Странный, в самом деле, человек Чевкин. Он так свирепствует против литературы, что даже Панина далеко оставляет за собой. В последнем заседании Главного управления цензуры, например, читано было его отношение к министру с такими замечаниями на какую-то статью о железных дорогах, которые (то есть замечания) всем членам до единого показались противными здравому смыслу, -- каковы они и есть в действительности. Разумеется, их отвергли и положили представить государю, так как в законе сказано, что в случае разногласия управления с каким-либо министром оно просит разрешения у его величества.
Мое мнение о нераздробимости цензуры положено внести в общую записку.
Глухой Медем что-то толковал о неприкосновенности самодержавия. Его никто не слушал, так как он не слышал никого.
Вообще для литературы настала эпоха весьма неблагоприятная.

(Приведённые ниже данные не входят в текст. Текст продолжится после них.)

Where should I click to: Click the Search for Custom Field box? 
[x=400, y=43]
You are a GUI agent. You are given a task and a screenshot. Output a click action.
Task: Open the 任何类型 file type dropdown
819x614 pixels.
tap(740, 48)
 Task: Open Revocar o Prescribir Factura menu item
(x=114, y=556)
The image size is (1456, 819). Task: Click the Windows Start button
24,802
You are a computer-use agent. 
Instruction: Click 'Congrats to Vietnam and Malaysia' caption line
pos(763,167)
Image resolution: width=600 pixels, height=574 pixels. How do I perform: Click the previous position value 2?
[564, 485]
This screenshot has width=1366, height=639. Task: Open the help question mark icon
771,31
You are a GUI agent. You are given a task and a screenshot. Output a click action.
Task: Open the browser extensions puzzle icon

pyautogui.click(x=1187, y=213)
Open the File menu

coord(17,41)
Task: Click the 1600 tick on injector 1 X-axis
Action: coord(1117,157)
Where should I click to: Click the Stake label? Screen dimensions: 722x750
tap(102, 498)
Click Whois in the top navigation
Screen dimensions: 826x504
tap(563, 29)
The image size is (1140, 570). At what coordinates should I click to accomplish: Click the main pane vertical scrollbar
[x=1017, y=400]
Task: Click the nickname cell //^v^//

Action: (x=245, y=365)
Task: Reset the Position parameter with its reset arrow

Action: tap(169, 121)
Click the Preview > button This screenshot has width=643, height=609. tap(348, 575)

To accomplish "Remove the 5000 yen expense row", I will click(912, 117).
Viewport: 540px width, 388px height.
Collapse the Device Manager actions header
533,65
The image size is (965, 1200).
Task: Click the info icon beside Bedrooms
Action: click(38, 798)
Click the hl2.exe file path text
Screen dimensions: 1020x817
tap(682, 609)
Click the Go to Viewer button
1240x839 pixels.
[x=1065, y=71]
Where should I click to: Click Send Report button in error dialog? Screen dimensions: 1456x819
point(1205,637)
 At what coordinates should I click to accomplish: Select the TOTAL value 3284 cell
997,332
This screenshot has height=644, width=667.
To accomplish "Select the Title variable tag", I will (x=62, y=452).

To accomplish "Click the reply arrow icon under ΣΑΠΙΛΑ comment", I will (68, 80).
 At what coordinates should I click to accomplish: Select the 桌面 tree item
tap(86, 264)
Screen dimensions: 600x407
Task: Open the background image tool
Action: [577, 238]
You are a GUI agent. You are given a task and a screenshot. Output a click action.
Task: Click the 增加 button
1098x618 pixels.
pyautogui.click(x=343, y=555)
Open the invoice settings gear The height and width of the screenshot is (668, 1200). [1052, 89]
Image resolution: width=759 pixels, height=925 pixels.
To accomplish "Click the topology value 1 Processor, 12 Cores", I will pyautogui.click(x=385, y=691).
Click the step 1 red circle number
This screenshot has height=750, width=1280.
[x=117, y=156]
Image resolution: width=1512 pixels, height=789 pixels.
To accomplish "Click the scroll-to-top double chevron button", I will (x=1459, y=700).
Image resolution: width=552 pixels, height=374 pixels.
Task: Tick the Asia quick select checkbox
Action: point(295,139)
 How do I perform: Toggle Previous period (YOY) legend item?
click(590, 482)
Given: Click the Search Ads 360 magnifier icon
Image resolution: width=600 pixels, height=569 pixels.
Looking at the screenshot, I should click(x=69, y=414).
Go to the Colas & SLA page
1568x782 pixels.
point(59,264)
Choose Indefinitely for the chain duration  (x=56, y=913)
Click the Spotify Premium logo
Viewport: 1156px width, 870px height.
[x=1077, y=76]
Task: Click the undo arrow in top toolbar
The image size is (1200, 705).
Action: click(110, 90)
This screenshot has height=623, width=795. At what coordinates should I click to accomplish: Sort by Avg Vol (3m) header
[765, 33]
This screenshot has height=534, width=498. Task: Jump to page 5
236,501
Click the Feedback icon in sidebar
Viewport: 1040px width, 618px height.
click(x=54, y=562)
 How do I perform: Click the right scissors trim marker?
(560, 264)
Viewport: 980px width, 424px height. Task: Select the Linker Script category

Главное, государь сильно против нее вооружен.
Министр объяснялся со мной откровенно и выразил мысль, что в Главном управлении литература вряд ли найдет других защитников, кроме него самого, меня и Делянова.
Доклад министра государю о преобразовании цензуры с начала до конца не иное что, как умная и благородная апология литературы. Государь утвердил этот доклад, и он был прочитан в первом заседании как выражение принципа, которому цензура должна следовать. Нет сомнения, однако, что ему не последуют.